Outro aspecto que deve ser notado é que o shopping center surge antes mesmo de ultimado seu espaço físico. Os comerciantes interessados aderem previamente a um contrato preliminar de reserva de espaço que se ultimará posteriormente com o contrato definitivo, o qual conterá normas de locação e normas próprias desses centros comerciais. A adesão inicial ainda não constitui locação, mas, em síntese, mera reserva de espaço localizado e promessa de contratar. Trata-se, na realidade, de contrato que tem por objeto coisa futura (res sperata).[1]

         Vale observar, contudo, que o momento de exigência das Luvas se restringe ao início do contrato, uma vez que, nesse caso, por tratar-se de locação nova "inexiste ainda o chamado ponto de atividade empresária do locatário, que será por ele criado". [2]

         Em contrapartida, destaca-se que a cobrança na renovação do contrato não é aceita, uma vez que constituiria enriquecimento ilícito do locador, já que o locatário, com riscos próprios, foi o responsável por desenvolver aquele ponto comercial e filiar clientela.

         Passando ao entendimento jurisprudencial, pode-se constatar que as decisões são fundamentadas no mesmo sentido, qual seja, devem prevalecer as condições pactuadas em contrato, mantida a vedação da exigência de luvas nos casos de renovação, conforme se demonstra:

"EMBARGOS DO DEVEDOR - Execução de título extrajudicial - Documento particular assinado pelo devedor e duas testemunhas - Falta de identificação de uma delas - Irrelevância - Circunstância não retira a executoriedade do título - Extinção afastada - Demanda em condições de imediato julgamento - Incidência do art. 515, §3º do CPC - Subscrição de ações pela embargante em virtude do aumento do capital embargado (shopping center) - Existência de contrato de locação entre eles, na mesma época, posteriormente rescindido - Falta de pagamento de 6 parcelas do ajuste de subscrição das ações pela embargante - Regularidade da avença - Alegação de que o ajuste se tratava, em verdade, da cobrança de luvas - Prática que tem sido admitida nas relações locatícias envolvendo shopping center (art. 54 da Lei 8.245/91) - Óbice afastado - Embargos do devedor improcedentes - Sentença reformada - RECURSO PROVIDO". (Apelação com Revisão nº 0359694-75.2010.8.26.0000 - TJ/SP - Des. Rel. Elcio Trujillo - Data de julgamento em 06/04/2011)

 

"Locação de Imóvel. Despejo. Retomada imotivada. Reconvenção. Luvas. Benfeitorias. Multa. Despejo, perda de objeto com a desocupação voluntária. O pagamento pelo fundo de comércio não é vedado na lei 8.245/91 quando tratar-se da primeira locação e não renovação. Não há se falar em indenização e/ou retenção do imóvel, por benfeitorias para adequação do comércio do inquilino. Não havendo infração contratual, não há se falar em multa, vez que livremente pactuadas as cláusulas da locação atípica ("shopping Center"). (Apelação sem Revisão nº 992.06.033373-0 - TJ/SP - Des. Rel. Júlio Vidal - Data de julgamento em 01/06/2010)  

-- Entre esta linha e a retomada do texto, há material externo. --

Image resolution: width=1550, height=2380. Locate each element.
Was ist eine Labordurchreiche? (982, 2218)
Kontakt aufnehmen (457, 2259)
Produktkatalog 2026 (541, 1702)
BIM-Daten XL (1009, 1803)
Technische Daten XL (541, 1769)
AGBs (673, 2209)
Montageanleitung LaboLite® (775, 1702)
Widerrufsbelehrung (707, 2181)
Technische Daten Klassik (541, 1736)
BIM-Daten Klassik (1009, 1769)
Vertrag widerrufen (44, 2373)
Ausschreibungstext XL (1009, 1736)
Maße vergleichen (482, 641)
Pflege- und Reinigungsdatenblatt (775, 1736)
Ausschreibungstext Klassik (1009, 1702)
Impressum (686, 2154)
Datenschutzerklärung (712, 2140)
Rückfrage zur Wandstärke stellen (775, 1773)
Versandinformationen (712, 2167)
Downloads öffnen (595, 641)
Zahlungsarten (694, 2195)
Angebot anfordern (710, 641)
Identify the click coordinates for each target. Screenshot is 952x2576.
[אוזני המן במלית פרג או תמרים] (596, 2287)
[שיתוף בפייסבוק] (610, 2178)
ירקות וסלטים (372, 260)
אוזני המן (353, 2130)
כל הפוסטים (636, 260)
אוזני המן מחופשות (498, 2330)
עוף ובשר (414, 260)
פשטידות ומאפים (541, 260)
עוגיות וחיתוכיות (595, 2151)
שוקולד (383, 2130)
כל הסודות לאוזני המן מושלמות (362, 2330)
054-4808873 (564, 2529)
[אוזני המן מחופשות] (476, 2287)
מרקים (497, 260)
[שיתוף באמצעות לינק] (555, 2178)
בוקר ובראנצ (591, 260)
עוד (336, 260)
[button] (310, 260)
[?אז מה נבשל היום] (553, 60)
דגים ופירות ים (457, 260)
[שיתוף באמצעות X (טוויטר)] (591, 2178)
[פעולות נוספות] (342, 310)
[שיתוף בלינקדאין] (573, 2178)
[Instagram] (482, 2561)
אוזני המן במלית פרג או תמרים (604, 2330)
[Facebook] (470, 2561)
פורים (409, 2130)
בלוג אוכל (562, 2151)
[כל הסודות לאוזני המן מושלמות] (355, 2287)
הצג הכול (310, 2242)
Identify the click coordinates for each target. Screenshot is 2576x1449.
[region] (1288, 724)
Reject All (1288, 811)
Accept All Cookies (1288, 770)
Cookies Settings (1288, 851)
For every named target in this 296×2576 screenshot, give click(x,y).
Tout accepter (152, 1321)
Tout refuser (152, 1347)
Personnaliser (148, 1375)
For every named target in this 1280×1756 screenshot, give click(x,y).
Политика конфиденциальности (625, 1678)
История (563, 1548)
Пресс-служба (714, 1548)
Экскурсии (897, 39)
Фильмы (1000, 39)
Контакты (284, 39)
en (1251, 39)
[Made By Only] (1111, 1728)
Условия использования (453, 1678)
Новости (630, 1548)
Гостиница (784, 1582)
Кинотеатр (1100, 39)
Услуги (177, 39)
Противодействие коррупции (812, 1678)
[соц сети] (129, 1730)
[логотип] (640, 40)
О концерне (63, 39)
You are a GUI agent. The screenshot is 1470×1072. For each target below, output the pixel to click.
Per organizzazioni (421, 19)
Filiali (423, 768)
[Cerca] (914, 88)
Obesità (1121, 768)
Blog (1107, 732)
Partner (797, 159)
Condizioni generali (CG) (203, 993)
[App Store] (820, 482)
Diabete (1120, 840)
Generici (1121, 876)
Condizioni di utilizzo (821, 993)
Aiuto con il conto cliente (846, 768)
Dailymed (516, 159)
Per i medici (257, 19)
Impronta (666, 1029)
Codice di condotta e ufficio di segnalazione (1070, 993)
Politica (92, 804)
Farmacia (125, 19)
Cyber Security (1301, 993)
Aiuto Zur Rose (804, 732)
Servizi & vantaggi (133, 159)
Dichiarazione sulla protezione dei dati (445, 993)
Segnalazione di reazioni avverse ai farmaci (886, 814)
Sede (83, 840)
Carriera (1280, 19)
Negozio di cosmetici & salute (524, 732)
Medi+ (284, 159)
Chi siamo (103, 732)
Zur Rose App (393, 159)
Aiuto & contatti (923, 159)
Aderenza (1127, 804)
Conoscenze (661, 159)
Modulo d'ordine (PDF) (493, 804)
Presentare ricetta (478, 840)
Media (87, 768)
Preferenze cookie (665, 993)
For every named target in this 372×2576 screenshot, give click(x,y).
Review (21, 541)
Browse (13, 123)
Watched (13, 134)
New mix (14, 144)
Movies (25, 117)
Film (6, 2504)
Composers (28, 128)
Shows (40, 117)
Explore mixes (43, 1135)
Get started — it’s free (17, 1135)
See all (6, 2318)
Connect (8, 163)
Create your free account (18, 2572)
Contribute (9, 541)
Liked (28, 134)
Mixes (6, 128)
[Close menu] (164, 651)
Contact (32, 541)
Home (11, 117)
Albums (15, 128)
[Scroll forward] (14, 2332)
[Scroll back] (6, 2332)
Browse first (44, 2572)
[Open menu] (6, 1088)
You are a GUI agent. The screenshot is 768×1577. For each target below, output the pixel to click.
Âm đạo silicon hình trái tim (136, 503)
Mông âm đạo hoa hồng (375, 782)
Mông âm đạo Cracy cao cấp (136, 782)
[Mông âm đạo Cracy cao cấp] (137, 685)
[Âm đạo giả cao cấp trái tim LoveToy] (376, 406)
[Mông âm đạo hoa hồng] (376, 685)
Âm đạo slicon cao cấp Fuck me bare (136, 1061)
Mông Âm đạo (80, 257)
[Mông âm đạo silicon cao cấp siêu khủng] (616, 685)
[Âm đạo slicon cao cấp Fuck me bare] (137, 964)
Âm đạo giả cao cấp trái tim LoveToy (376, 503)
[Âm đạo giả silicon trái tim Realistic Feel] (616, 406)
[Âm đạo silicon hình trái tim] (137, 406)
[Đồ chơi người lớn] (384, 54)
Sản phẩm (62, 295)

         Assim, conclui-se que a prática de mercado admite a cobrança de luvas em locação de shopping centers, com base no artigo 54 da Lei 8.245/91, desde que não seja referente a renovação do contrato.


[1] Lei do Inquilinato comentada, 12ª edição, página 261, Editora Atlas

[2] "A cobrança de luvas na locação comercial", Revista dos Tribunais, página 74, volume 811, maio de 2003, Editora RT.